- [What needs to be done]: Whenever a line of the data below holds the string "Expand", copy that line.

- [Material shown]:
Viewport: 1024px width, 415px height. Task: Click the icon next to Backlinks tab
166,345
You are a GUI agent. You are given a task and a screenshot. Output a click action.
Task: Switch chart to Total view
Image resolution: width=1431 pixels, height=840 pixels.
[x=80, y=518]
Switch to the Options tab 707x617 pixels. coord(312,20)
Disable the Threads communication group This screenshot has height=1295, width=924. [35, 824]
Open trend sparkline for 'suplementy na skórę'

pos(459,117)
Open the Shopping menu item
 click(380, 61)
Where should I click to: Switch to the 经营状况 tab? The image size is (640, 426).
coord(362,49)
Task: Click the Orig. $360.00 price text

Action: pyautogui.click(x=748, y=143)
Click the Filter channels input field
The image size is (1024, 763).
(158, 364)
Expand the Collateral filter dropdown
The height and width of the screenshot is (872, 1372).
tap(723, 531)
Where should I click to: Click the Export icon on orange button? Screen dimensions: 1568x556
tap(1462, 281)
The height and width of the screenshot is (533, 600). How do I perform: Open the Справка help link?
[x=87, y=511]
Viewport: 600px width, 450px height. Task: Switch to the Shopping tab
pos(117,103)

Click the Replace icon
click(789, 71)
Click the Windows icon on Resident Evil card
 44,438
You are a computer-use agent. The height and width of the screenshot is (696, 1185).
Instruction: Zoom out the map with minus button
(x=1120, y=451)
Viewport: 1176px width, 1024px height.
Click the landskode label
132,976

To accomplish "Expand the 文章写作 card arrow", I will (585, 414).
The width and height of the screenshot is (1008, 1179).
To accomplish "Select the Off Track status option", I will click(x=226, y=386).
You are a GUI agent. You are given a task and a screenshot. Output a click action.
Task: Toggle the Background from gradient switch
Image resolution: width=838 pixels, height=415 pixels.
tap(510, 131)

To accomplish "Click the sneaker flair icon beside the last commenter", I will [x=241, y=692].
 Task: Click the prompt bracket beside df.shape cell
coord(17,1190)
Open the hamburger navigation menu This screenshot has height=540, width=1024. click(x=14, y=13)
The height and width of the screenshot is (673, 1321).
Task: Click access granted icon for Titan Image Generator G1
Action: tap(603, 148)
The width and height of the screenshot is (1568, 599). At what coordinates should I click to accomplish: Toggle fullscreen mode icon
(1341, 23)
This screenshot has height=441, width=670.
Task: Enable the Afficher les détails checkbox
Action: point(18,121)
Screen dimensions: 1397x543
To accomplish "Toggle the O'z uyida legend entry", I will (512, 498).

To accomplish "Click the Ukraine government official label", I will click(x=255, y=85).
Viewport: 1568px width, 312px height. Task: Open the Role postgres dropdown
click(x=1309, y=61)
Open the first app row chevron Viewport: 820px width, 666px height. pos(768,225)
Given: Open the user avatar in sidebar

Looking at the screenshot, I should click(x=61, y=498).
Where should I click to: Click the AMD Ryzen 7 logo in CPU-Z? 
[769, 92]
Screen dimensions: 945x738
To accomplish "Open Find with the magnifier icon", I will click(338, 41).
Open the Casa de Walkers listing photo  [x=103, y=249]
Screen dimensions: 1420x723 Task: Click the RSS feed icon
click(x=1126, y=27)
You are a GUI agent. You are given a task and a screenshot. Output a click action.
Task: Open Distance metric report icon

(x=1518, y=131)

- [Exercise solution]:
Expand the Collateral filter dropdown
To accomplish "Expand the 文章写作 card arrow", I will (585, 414).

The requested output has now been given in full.